Terms of Use


IMPORTANT PLEASE READ THE TERMS AND CONDITIONS OF THIS AGREEMENT CAREFULLY BEFORE ACCESSING, USING, OR TRIALLING ANY PRODUCTS OR SERVICES OFFERED ON THIS WEBSITE. THIS AGREEMENT TAKES EFFECT ON THE DATE ON WHICH YOU FIRST ACCESS, INSTALL OR USE THE PRODUCTS AND SERVICES (“EFFECTIVE DATE”).

These terms and conditions ("Agreement") is a legal agreement between you (either an individual or a single entity) and SNAPT, INC (“Snapt”) and governs your license to use the NovaSense threat intelligence feeds and any related threat intelligence and/or security products and services that Snapt may offer from time to time (collectively, "PRODUCTS AND SERVICES"). By installing, copying, or otherwise using any PRODUCTS AND SERVICES, you agree to be bound by the terms of this Agreement, which is subject to amendment from time to time. This Agreement represents the entire agreement concerning the PRODUCTS AND SERVICES between you and Snapt, and it supersedes any prior proposal, representation, or understanding between the parties. The PRODUCTS AND SERVICES are protected by copyright laws and international copyright treaties, as well as other intellectual property laws and treaties. The PRODUCTS AND SERVICES are licensed, not sold.

1. PROVISION OF USE
Subject to (and conditioned upon) your payment of the applicable fees and charges and compliance with all the terms of this Agreement, the PRODUCTS AND SERVICES are licensed and provided as follows:

(a) Access and Use
The Provider grants you the revocable, non-exclusive, non-transferable, non-sublicensable, limited right to access and use the PRODUCTS AND SERVICES for the specified licence term strictly for your internal business operations

(b) Use Restrictions.
Unless permission has explicitly been granted by Snapt, you shall not, and shall not permit any person to, use the PRODUCTS AND SERVICES, any software component of the PRODUCTS AND SERVICES for any purposes beyond the scope of the access granted in this Agreement. Unless permission has explicitly been granted by Snapt, you shall not at any time, directly or indirectly, and shall not permit any person to: (i) copy, modify, or create derivative works of the PRODUCTS AND SERVICES and/or any software component of the PRODUCTS AND SERVICES in whole or in part; (ii) rent, lease, lend, sell, license, sublicense, assign, distribute, publish, transfer, or otherwise make available the PRODUCTS AND SERVICES for commercial gain, except as expressly permitted under this Agreement; (iii) reverse engineer, disassemble, decompile, decode, adapt, or otherwise attempt to derive or gain access to any component of the PRODUCTS AND SERVICES, in whole or in part; (iv) remove any proprietary notices from the PRODUCTS AND SERVICES; or (v) use the PRODUCTS AND SERVICES in in any manner or for any purpose that infringes, misappropriates, or otherwise violates any intellectual property right or other right of any person, or that violates any applicable law, regulation, or rule.
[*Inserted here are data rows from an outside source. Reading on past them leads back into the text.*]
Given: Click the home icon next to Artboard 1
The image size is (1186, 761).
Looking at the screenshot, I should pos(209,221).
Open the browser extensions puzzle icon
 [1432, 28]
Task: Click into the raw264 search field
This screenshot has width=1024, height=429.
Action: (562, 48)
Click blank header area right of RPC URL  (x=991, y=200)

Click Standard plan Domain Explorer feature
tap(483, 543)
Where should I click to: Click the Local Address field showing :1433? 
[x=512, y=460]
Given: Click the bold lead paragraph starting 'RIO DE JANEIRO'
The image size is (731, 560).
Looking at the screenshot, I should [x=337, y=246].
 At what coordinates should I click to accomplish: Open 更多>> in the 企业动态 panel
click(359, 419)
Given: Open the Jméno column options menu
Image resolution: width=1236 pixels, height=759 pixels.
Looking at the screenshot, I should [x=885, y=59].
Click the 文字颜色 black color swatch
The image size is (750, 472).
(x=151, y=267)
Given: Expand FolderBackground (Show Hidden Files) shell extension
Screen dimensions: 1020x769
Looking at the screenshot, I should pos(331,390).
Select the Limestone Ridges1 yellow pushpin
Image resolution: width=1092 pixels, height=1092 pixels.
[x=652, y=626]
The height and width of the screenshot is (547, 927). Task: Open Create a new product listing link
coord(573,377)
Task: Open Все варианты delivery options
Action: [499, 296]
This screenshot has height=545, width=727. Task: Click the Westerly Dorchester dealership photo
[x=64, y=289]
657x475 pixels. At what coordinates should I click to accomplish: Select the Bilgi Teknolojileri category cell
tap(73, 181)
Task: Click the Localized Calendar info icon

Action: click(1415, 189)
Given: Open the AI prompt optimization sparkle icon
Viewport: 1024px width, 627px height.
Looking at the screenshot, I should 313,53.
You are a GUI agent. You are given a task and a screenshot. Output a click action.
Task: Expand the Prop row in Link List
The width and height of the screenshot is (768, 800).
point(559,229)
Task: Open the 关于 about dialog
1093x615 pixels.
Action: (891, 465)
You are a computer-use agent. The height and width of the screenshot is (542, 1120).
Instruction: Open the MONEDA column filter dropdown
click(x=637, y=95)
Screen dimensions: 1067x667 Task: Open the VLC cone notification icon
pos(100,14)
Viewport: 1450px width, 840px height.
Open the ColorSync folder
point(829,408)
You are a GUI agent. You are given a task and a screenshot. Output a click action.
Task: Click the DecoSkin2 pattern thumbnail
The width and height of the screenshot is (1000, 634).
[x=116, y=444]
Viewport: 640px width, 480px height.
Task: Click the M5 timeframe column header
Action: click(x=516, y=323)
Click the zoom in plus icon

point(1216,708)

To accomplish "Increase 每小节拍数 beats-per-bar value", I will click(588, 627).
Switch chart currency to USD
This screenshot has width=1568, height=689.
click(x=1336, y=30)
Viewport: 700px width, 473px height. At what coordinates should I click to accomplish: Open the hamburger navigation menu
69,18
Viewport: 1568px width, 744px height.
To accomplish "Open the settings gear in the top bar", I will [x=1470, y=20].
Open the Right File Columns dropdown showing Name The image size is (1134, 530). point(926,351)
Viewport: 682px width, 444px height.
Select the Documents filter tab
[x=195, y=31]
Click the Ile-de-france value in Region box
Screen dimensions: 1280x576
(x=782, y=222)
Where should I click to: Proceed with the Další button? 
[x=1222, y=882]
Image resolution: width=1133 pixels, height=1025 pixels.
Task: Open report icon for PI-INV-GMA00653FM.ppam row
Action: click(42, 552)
The PRODUCTS AND SERVICES may permit access to products, content, services, information, websites, or other materials that are owned by third parties and are incorporated into or accessible through the PRODUCTS AND SERVICES (“Third-Party Products”). For purposes of this Agreement, such Third-Party Products are subject to their own terms and conditions presented to you for acceptance within the PRODUCTS AND SERVICES by website link or otherwise. If you do not agree to abide by the applicable terms for any such Third-Party Products, then you should not install, access, or use such Third-Party Products.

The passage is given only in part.